The Cultural Divide

Is multiculturalism “the new black”? Multicultural casting in general-market ads is in vogue. Affluent Americans in banking and finance spots “happen” to be black or Latino. Multicultural clusters of young people “hang” in cell-phone, car and soft-drink ads. NBA stars pop up on urban-street courts to bust a few spectacular moves.

But scratch the surface and you’ll usually find the sensibilities of a white guy, because that’s who’s doing most of the writing. Without a true understanding of the consumers it depicts, multiculturalism in general-market advertising takes on the appearance of a passing style, like the “Americana” movement of the Reagan years or the sarcasm, belch and irony school of the dot-com blip. Unlike those trends, however, multiculturalism has its origins in an inexorable and enduring change in America’s composition.

If you live in New York or Los Angeles, it’s readily apparent that the browning of America is here to stay. Instead of an ethnic or racial majority, there is a messy, lively agglomeration of “minorities,” including the white minority. Walk into a major general-market agency and it’s equally apparent that the ad industry has a lot of catching up to do. Just how well can a white industry speak to an increasingly brown country?

Advertisers and agencies categorize multicultural consumers by lifestyle, life stage, ZIP code, income, mind-set or any measure that’s better understood than race or ethnicity. In their advertising, what it means and what it takes to become an affluent African American is irrelevant. Inner-city blacks and Latinos are morphed into “urban” beings without roots. Hip-hop, a prolific culture that derives from a black, self-described ghetto aesthetic, is distilled to a rainbow-hued party with a DJ scratching to a rap-music track. Male adolescence becomes a basketball-driven cliché. Advertising could solve this by hiring people who understand these consumers because they are these consumers. Instead, it usually settles for symbolism and formula. Formulas give rise to fads.

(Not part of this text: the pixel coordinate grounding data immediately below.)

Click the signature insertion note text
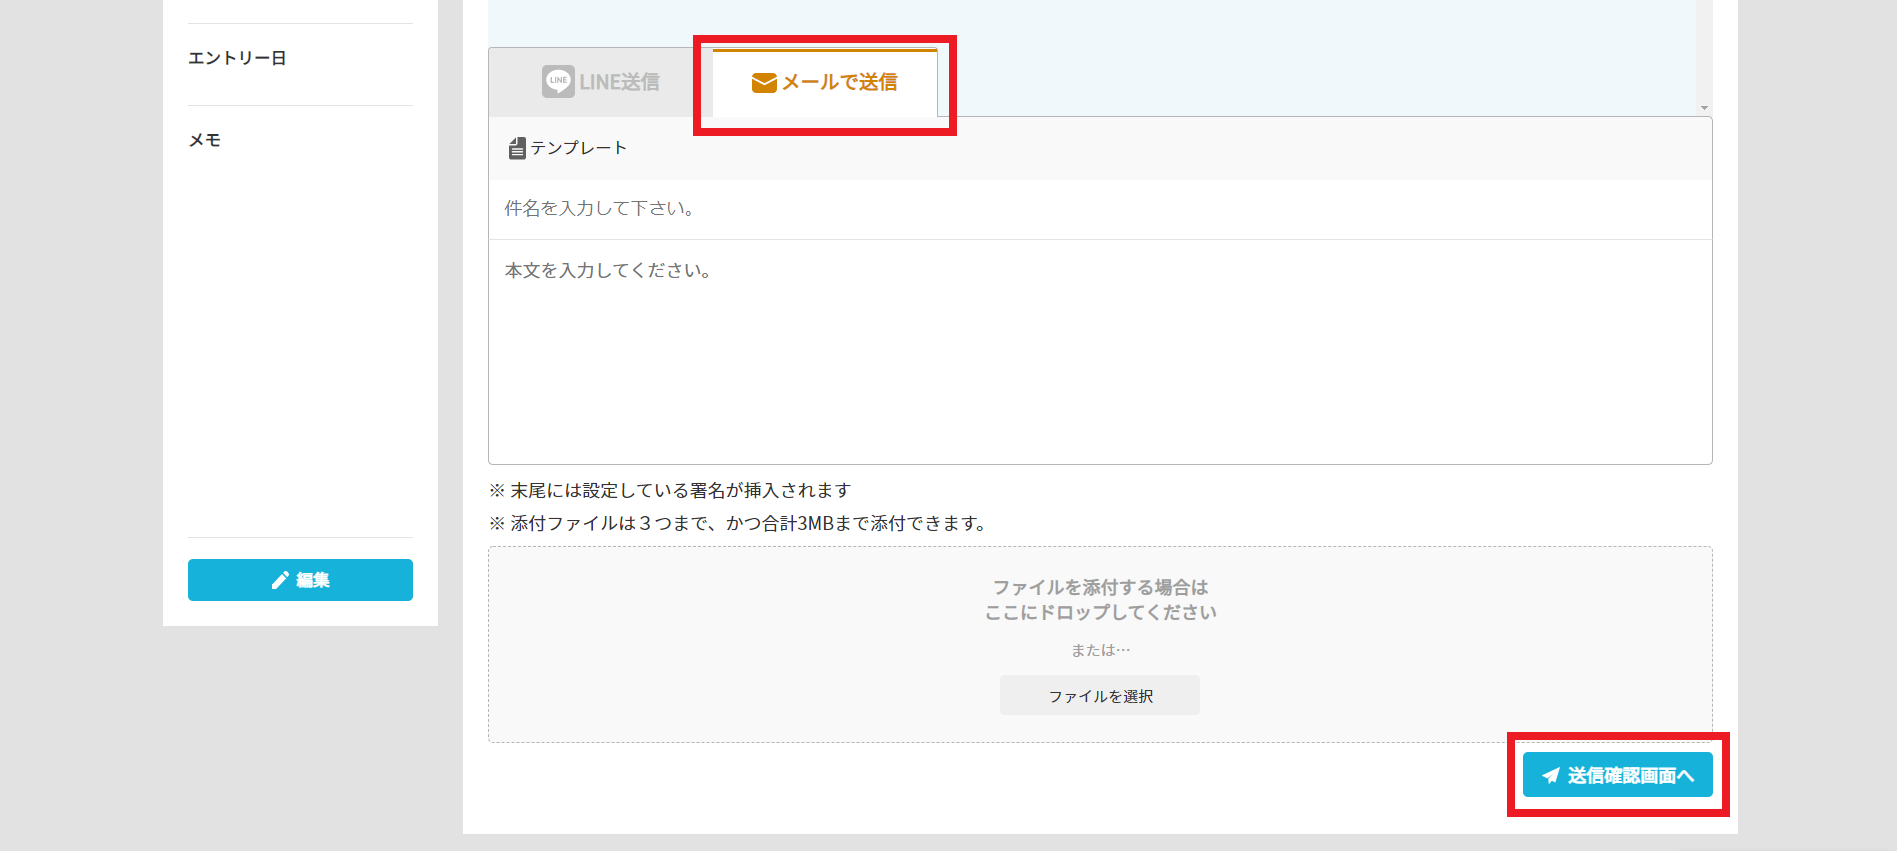 point(670,491)
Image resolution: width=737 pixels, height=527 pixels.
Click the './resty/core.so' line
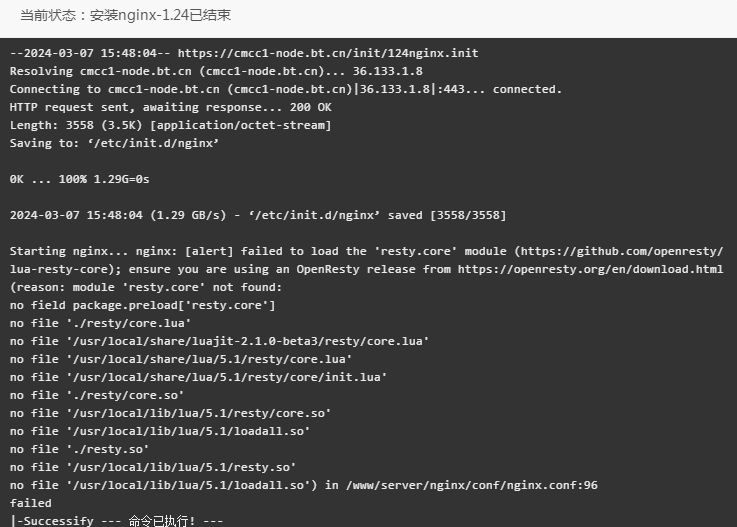click(x=97, y=395)

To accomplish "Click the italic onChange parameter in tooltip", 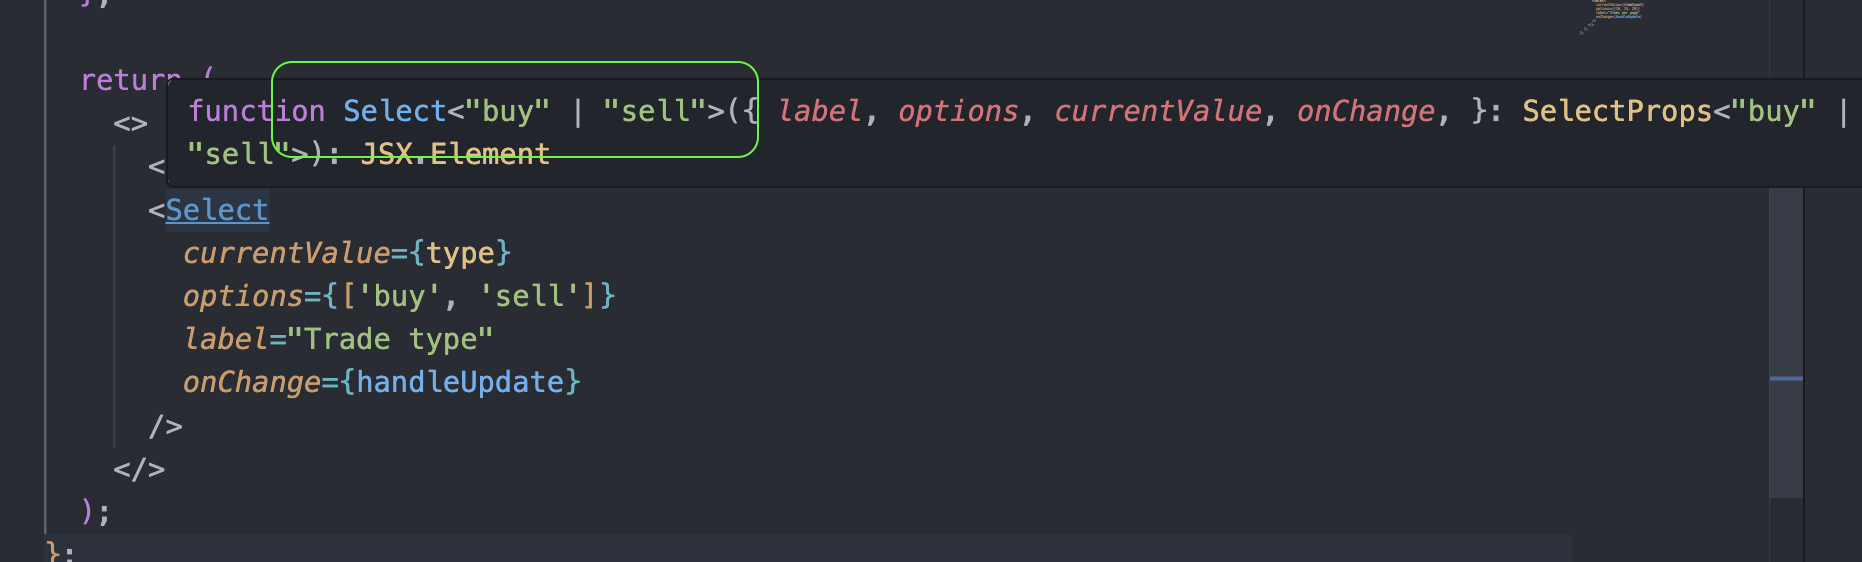I will click(x=1365, y=111).
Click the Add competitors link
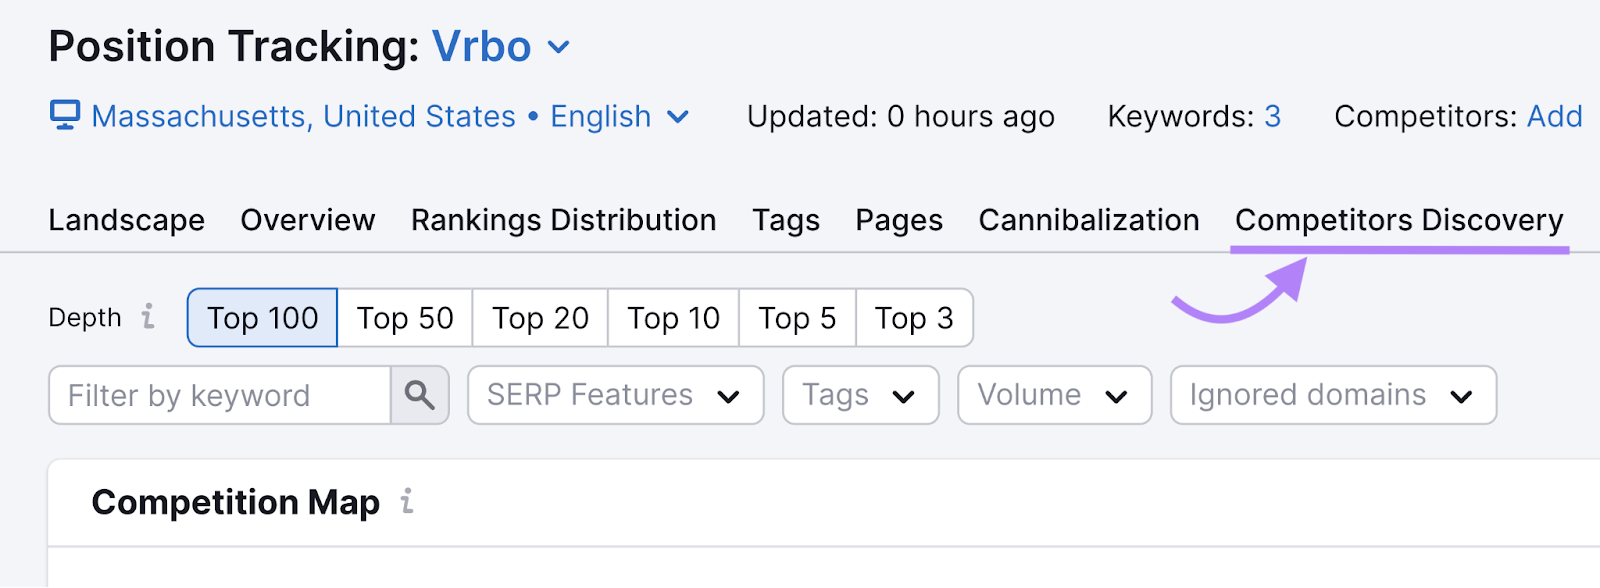1600x588 pixels. coord(1554,117)
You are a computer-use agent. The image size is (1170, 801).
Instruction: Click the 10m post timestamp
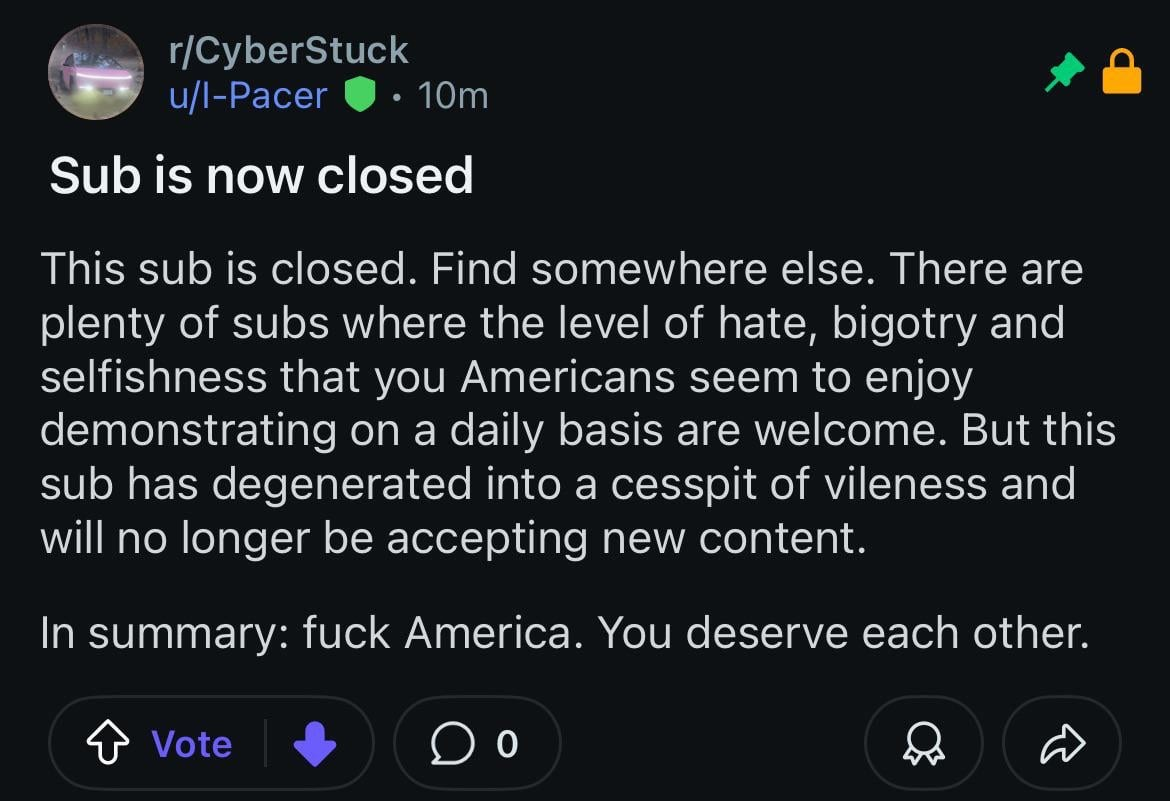(453, 95)
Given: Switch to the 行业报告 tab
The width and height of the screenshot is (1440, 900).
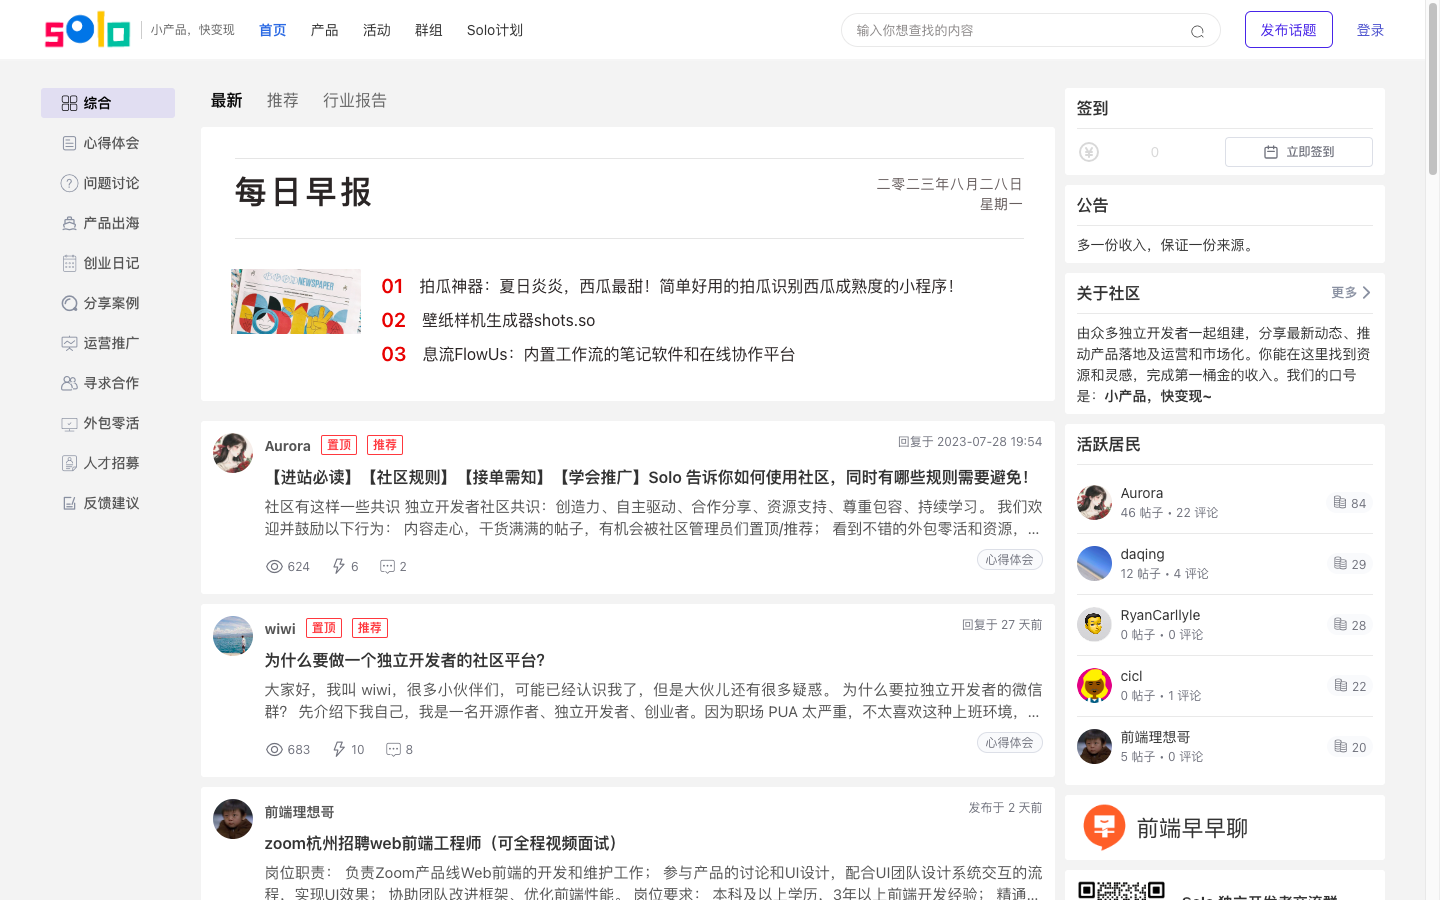Looking at the screenshot, I should pyautogui.click(x=354, y=100).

The change in America is no fad. In the privacy of their homes, white viewers in the heartland often watch black- and Latino-oriented shows, movies and networks, presumably because they find them entertaining. Meanwhile, mainstream advertising shortchanges itself by creating work based on the superficial knowledge that accompanies a homogeneous workplace. Witness the fact that, in an InterMedia Advertising Group survey, some of the highest-scoring ads for “likability” with the general audience are actually targeted at African Americans and mostly run on targeted media.

A campaign like “Whassup?” owes its existence to hip-hop culture, an African American film and a white ad team’s appreciation of both. How many more brilliant, authentic campaigns would there be if agencies had creatives like Charles Stone? How much more robust would the strategies behind them become if the planners, researchers and account managers had a genuine cultural perspective? If multicultural America were as transient as fashion, advertising might be able to get by on surface symbols, slick imagery and high production values. But the change in our society is way too real for that.

I’m sometimes asked why I bother to try to diversify the ad industry. Doesn’t its lack of color work in favor of multicultural shops? The answer is simple: Diversity works in everyone’s favor. When the industry acknowledges the vibrant contribution of diverse cultures, it will see talent and opportunity everywhere. Bold moves like the appointment of African American Ann Fudge to lead Young & Rubicam will seem logical and evolutionary. The creativity that enlivens the world will become apparent to the ad industry. Multicultural staffs will make agencies more relevant, creative and effective.

But treat diversity as an option or multiculturalism as a trend that will pass and advertising itself may become as irrelevant and outdated as last year’s must-have color.